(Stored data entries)

****

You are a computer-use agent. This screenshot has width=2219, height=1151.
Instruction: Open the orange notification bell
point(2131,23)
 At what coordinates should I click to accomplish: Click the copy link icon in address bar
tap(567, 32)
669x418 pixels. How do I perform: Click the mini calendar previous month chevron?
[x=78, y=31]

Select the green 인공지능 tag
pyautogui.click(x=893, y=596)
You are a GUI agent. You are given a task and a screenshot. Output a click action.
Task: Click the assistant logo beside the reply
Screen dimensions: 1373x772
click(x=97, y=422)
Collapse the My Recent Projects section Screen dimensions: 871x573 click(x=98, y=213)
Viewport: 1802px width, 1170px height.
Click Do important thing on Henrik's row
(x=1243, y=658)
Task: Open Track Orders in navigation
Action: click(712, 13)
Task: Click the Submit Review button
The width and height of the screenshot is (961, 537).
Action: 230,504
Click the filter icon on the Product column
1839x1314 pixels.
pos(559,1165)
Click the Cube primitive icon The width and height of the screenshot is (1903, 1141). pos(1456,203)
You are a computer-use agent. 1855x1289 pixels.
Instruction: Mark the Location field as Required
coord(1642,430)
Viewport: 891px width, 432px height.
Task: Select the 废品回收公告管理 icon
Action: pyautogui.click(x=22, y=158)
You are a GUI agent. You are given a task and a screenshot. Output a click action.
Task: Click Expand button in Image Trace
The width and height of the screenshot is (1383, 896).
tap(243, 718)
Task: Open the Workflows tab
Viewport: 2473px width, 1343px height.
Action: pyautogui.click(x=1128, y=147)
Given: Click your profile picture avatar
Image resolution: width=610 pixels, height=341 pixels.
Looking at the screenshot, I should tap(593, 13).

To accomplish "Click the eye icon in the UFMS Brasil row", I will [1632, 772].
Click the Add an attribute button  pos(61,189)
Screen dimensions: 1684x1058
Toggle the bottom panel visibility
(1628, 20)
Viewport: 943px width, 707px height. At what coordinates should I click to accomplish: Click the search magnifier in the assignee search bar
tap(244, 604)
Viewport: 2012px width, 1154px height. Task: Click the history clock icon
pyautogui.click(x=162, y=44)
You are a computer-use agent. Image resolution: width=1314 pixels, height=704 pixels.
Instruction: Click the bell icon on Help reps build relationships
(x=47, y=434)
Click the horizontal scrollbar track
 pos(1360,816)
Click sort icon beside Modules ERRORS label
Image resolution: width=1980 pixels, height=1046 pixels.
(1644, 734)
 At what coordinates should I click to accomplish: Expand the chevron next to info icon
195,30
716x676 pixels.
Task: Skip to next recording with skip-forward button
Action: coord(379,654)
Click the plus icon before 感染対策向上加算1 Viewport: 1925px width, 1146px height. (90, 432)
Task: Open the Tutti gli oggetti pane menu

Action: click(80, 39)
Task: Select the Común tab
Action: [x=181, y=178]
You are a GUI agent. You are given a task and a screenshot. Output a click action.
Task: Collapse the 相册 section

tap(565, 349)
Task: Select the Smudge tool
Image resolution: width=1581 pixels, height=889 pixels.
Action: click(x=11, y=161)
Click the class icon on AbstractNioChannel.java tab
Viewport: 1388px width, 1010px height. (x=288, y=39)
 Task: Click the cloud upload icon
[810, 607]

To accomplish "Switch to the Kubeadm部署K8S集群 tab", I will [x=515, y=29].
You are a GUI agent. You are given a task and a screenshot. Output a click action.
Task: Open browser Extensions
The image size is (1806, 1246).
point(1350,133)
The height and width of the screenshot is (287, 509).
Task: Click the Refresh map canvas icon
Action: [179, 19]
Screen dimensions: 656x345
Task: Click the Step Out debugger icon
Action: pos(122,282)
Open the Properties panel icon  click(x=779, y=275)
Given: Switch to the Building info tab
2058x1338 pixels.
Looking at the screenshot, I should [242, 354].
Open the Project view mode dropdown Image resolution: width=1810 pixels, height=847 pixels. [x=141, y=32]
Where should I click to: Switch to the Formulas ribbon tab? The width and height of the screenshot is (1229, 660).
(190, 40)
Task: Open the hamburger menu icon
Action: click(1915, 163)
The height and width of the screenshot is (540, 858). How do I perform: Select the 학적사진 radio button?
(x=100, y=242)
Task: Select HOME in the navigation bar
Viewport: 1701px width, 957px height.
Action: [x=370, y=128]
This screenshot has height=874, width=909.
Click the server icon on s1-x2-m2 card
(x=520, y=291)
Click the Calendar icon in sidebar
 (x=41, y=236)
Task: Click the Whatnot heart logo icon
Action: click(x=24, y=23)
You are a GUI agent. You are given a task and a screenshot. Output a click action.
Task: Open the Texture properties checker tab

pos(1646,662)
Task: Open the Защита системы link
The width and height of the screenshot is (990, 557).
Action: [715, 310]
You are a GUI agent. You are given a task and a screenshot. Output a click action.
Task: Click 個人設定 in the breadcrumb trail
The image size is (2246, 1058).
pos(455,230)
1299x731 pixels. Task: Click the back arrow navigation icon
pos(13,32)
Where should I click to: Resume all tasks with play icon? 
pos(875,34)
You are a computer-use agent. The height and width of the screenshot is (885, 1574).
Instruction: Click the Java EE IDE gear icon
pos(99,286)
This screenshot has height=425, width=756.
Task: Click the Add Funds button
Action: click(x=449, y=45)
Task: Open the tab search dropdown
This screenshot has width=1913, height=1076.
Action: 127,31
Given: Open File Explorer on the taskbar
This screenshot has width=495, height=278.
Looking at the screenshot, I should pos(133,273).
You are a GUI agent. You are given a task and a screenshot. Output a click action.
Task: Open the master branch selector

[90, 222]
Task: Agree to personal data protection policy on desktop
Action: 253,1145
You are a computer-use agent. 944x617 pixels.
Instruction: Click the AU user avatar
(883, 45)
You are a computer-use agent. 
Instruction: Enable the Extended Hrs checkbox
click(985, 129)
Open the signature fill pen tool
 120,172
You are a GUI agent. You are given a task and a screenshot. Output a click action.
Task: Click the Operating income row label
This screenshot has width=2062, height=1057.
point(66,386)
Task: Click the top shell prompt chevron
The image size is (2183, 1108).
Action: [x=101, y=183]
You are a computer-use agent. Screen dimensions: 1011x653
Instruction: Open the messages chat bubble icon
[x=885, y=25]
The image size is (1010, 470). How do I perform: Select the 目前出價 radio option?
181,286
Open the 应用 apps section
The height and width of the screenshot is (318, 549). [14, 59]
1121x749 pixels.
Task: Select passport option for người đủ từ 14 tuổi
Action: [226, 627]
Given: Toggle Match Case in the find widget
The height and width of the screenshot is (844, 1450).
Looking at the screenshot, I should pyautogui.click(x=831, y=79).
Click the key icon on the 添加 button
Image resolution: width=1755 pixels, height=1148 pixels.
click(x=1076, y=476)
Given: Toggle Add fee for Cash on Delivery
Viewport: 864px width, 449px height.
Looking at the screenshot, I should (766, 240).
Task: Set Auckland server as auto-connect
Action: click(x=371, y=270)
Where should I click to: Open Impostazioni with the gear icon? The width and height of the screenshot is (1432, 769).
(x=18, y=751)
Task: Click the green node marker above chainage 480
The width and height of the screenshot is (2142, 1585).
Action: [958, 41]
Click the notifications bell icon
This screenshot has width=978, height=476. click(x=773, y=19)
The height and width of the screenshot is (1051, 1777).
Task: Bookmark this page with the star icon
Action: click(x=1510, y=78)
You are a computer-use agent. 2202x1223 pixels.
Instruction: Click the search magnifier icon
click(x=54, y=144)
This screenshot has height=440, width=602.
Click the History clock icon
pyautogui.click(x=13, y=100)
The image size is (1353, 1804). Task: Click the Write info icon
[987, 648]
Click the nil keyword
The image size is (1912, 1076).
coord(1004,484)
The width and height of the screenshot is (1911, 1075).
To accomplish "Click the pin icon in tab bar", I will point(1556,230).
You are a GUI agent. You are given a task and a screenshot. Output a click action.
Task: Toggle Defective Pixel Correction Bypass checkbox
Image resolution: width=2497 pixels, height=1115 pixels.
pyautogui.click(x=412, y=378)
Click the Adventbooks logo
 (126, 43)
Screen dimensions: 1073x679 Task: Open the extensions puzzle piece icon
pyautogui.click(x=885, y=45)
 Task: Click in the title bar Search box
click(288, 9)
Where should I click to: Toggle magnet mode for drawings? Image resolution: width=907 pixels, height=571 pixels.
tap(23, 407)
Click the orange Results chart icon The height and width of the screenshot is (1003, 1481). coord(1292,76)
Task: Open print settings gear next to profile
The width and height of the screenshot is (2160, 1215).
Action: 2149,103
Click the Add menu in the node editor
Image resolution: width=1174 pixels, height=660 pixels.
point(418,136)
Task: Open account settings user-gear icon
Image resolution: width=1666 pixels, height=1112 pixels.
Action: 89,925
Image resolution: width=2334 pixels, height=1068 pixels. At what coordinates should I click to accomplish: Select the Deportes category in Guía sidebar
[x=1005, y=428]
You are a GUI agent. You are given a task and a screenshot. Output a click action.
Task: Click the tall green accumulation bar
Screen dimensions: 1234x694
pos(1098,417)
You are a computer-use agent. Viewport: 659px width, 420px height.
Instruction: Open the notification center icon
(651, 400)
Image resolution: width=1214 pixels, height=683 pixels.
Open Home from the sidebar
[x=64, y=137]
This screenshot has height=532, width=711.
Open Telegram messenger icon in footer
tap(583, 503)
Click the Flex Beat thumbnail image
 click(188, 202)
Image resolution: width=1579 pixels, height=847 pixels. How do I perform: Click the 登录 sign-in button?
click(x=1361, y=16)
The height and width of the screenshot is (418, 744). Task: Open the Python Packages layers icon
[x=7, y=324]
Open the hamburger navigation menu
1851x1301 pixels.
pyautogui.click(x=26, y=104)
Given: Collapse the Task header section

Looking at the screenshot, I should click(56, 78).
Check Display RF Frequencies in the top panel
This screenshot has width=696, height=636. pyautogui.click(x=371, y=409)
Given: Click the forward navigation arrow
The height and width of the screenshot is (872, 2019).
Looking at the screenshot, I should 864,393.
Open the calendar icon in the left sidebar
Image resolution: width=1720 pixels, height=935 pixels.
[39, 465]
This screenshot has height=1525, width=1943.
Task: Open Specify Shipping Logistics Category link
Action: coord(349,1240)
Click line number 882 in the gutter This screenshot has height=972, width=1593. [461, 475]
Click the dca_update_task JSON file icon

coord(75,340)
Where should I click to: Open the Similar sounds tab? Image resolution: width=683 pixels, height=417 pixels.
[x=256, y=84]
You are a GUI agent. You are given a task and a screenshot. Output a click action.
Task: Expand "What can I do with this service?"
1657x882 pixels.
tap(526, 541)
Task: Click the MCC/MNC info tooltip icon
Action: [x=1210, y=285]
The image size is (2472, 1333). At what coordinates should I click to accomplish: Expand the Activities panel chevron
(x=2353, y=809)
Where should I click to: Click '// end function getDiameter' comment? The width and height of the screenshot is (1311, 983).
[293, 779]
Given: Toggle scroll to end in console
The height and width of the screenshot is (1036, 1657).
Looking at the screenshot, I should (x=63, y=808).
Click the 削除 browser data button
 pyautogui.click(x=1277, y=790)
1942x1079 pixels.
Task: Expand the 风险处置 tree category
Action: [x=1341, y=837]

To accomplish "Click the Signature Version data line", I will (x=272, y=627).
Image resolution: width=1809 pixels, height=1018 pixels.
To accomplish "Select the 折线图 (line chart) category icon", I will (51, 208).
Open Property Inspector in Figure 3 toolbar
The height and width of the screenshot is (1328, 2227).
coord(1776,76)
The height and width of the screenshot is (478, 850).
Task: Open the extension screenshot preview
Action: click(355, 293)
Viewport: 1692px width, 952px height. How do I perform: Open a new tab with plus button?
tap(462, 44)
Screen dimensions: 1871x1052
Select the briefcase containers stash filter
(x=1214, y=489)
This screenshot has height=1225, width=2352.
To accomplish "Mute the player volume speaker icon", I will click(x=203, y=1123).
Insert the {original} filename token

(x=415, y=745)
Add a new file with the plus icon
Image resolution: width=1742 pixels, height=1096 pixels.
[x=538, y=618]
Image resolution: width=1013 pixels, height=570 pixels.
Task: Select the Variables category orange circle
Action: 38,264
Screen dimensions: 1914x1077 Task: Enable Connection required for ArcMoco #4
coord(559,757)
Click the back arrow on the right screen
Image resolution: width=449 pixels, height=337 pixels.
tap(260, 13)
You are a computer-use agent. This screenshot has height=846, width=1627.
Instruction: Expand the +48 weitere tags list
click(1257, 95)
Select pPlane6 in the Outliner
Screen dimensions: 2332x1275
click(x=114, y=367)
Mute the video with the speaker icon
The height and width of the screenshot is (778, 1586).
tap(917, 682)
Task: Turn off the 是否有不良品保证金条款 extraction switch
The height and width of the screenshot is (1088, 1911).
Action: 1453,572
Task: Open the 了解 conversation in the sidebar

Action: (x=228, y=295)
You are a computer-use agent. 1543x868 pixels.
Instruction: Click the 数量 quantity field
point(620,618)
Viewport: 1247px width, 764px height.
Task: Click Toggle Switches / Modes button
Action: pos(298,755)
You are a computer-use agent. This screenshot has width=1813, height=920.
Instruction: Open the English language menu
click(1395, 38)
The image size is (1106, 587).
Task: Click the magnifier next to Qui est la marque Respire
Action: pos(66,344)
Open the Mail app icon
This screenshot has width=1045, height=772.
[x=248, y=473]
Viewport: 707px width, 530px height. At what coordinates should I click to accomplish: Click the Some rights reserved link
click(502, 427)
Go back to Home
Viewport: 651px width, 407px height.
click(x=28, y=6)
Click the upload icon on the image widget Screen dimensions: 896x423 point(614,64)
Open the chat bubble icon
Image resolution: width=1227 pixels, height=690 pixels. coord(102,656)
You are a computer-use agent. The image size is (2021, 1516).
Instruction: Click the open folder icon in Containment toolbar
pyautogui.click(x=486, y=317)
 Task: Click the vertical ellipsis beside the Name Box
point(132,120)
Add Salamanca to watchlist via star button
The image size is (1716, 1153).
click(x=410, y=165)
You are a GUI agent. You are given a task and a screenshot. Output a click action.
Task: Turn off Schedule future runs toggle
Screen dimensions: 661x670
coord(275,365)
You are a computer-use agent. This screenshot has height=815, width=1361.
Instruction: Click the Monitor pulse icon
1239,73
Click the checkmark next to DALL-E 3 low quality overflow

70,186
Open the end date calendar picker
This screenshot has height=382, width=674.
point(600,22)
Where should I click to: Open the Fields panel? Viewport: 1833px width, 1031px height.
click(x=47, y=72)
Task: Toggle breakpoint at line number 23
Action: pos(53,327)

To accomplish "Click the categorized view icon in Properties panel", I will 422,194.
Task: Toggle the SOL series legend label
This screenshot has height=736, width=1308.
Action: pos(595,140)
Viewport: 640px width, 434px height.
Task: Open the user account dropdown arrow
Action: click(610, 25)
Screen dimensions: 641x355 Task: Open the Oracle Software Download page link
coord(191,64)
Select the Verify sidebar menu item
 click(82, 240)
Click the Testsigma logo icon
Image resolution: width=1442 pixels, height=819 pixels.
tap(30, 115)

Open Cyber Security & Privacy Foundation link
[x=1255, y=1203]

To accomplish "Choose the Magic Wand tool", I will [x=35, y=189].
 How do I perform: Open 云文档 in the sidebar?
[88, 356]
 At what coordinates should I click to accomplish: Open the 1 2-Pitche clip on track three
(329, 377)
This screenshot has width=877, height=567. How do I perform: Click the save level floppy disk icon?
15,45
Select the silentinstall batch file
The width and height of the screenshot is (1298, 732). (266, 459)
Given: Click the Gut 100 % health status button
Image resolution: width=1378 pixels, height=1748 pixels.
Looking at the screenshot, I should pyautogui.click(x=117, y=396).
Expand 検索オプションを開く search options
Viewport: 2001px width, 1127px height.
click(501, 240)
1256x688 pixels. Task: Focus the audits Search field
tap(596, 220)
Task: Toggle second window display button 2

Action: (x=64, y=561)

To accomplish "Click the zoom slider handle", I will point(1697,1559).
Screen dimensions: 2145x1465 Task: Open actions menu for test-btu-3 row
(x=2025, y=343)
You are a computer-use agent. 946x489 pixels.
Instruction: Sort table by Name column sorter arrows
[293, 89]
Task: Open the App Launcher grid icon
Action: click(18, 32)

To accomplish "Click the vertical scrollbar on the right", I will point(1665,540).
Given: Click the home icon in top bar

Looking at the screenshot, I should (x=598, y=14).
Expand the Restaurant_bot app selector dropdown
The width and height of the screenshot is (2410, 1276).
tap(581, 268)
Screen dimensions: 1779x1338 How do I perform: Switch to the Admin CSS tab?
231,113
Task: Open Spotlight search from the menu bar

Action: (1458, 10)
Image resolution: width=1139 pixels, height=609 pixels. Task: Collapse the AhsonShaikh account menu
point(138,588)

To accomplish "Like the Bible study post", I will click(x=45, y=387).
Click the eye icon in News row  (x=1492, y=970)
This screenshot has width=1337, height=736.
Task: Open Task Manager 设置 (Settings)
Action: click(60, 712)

****

» Task instructions
Reproduce exactly, with nothing added, the lines from the one that contains "Given: Click the home icon in top bar" to the end of the data.

» Exercise answer
Given: Click the home icon in top bar

Looking at the screenshot, I should (x=598, y=14).
Expand the Restaurant_bot app selector dropdown
The width and height of the screenshot is (2410, 1276).
tap(581, 268)
Screen dimensions: 1779x1338 How do I perform: Switch to the Admin CSS tab?
231,113
Task: Open Spotlight search from the menu bar

Action: (1458, 10)
Image resolution: width=1139 pixels, height=609 pixels. Task: Collapse the AhsonShaikh account menu
point(138,588)

To accomplish "Like the Bible study post", I will click(x=45, y=387).
Click the eye icon in News row  (x=1492, y=970)
This screenshot has width=1337, height=736.
Task: Open Task Manager 设置 (Settings)
Action: click(60, 712)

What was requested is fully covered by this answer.